| Problems to solve |
- a) In the interview about prison theatre below, which publisher invited the speaker in 2013 to write a book about theatre in prisons around the world?
- b) According to the interview about prison theatre below, how did the speaker's scholarly work come to focus on prison theatre companies?

| Text segment |
————————
Ashley Lucas. I traveled to ten different countries to see as much theatre inside prisons as I could. When I started, I thought the book might be more focused on how theatre in prisons gets made, which is certainly something the book discusses, but I realized when I really started talking to incarcerated people about their work that what I most wanted to know was why theatre matters to them. The vast majority of people I met in my research had little to no relationship to theatre prior to their incarceration, yet somehow once they started doing theatre inside the walls, it became deeply important to them. I wanted to find out what that was about. Most of these folks didn’t see themselves as training to become professional theatre makers after their release from prison. They told me stories that revealed that they were using the theatre to accomplish other things besides the staging of plays. They were building communities, developing professional skills, creating social change, and maintaining hope as a way to survive the harsh world of the prison. The book endeavors to make the people that I met feel alive and present to readers who likely will never get to meet the extraordinary folks I encountered in prisons.
The process of how I came to write the book is multifaceted. On a very practical level, back in 2013, Methuen Drama invited me to write a book about theatre in prisons around the world, but in a certain sense I had begun this journey long before that invitation arrived to mark the official start of my research. My father spent twenty years in Texas prisons, and in a sense I grew up in prison visiting rooms. I started acting in community theatre productions when I was in middle school, just a few years before my father’s incarceration began. In that sense, both theatre making and visiting prisons have been major cultural practices that shaped my life from adolescence. Nearly a decade into my father’s incarceration, I was in graduate school working on my Ph.D. in theatre and ethnic studies when I decided to write an interview-based play about people who have family members in prisons. When I started performing my play Doin’ Time: Through the Visiting Glass as a one-woman show, I started getting invited into prisons to share it with incarcerated audiences. People began introducing me to other folks who made theatre in prisons, and that was how I came to realize that theatre was actually happening inside these facilities. My work as a scholar shifted to follow my artistic practice, and I began to research prison theatre companies. That led me to a job at the University of Michigan, which recruited me to teach theatre and also become the Director of the Prison Creative Arts Project (PCAP). (I’m now the Former Director and continue to teach in the program, while the fabulous Nora Krinitsky serves as the current Director.) My work as a playwright/performer, administrator of a prison arts program, teacher of students who facilitate theatre workshops in prisons, and scholar who studies such programs informs how and why I wrote this book. Fundamentally, my experiences as the daughter of someone who served two decades in prison shapes my approach to writing this book more than anything else.
Johnny. Before asking my next questions, I want to mention that the Prison Creative Arts Project is the largest prison arts organization on Planet Earth. So, my next questions… After seven years of travel and work on the book, are you excited that it’s coming out today? Who do you hope will read it? What do you hope the book will do to them?
————————
| Dataset extract |

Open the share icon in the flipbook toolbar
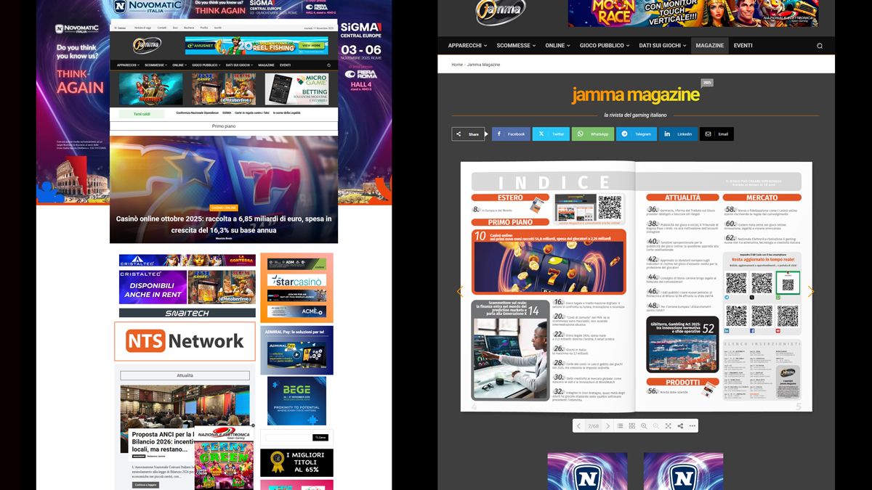coord(681,425)
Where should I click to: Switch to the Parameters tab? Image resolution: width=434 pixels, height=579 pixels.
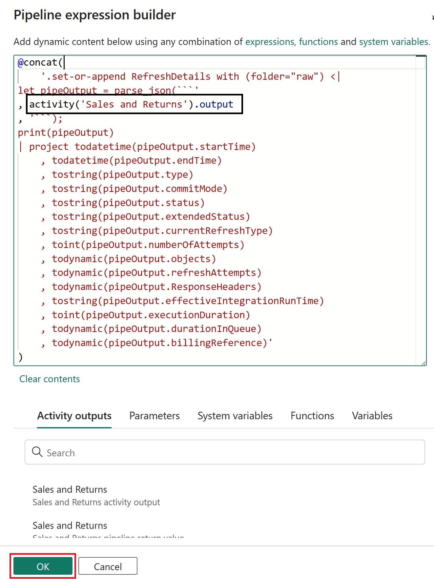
————————
| Answers per task |
- a) Methuen Drama extended the invitation.

- b) After she began performing her one-woman play Doin' Time: Through the Visiting Glass, she was invited into prisons to share it. People there introduced her to others making theatre in prisons, and she realized theatre was happening inside these facilities. Her scholarship then shifted to follow her artistic practice.